She also does the adorable baby booty dance when she hears music, which is one of the best milestones in all of babyhood, in my humble opinion.
Emily Judith, a.k.a Ems, a.k.a StinkerDoodle: Ten months old, full of mischief, and absolutely the best little girl ever.
I’ve always loved Christmas, but it just gets more and more fun when you add kids into the mix, doesn’t it? Emily is obviously pretty clueless about the whole thing, but Alexander spent the entire month of December buzzing with excitement about all things Christmas.
He loved decorating the tree, and spent many evenings draping his ever-present pile of blankets from his bed over various parts of the house, declaring “I’m decorating for Christmas!” He’s also very insistent that all Christmas trees must have stars on top. Whenever we see a tree with an angel on top, or even a pine tree outside with only lights, he’ll note, “Oh, I guess they forgot to put a star on top of that Christmas tree.”

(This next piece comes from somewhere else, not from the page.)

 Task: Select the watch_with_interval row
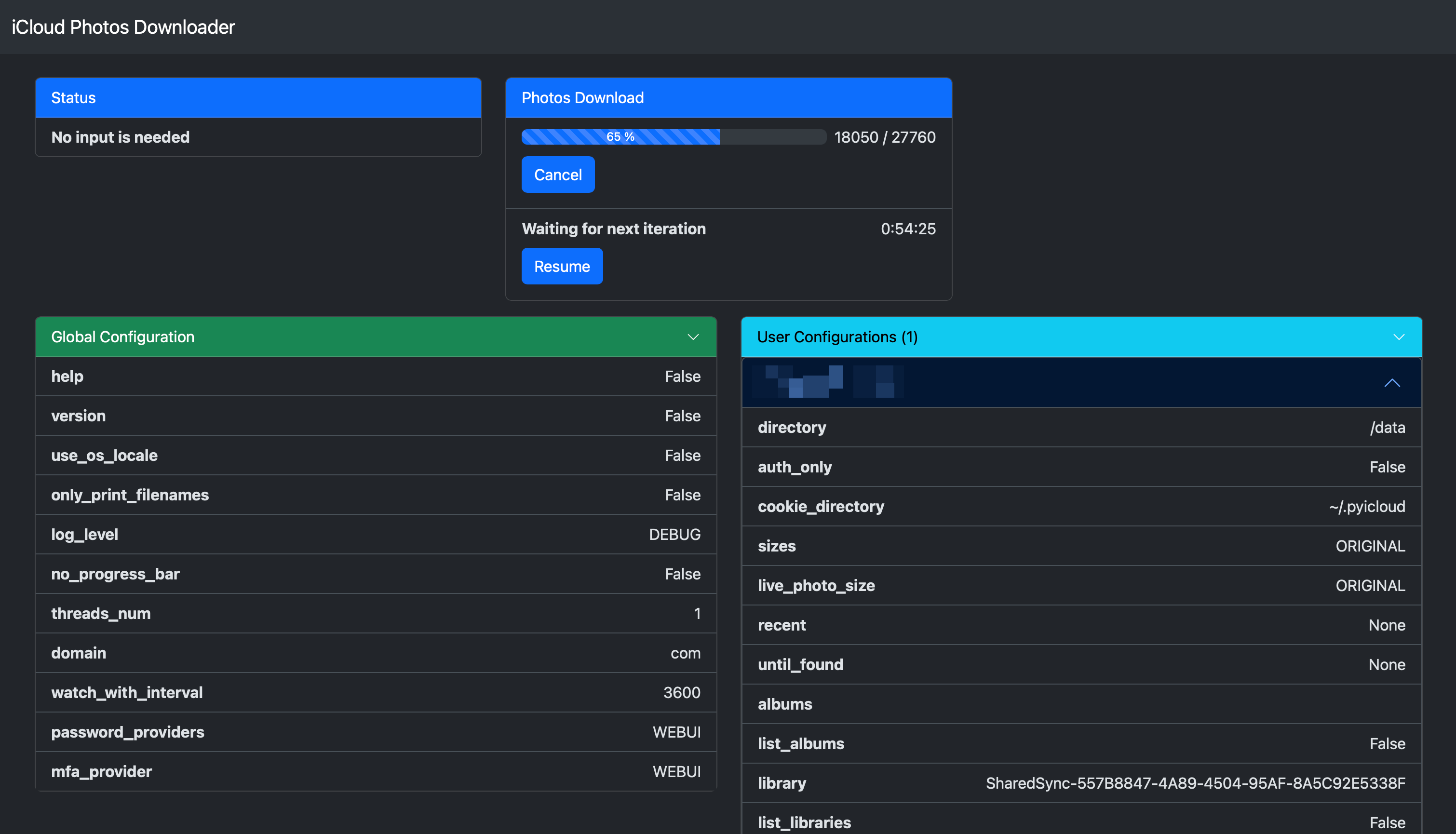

He watched a ton of Christmas shows and learned (well, mostly learned) a bunch of Christmas songs this year. His version of “Jingle Bells” is delightful (Jingle Bells, Jingle Bells, Jingle all da way! Ash-ee-urr dinnda oneeeuuuopen sleigh, hey! ), but his abridged rendition of “Frosty” is my favorite:
He wasn’t timid at all about meeting Santa this year. Our neighborhood hosted a Story Time with Santa event where Santa came into a room full of kids right at the end of a reading of Frosty the Snowman. All the kids noticed Santa around the same time, but no one was too sure what to do. Alexander, no longer our shy little guy, took the lead by marching right up to Santa and giving him a great big hug. Once A. broke the ice, the other kids were quick to follow suit. It was adorable.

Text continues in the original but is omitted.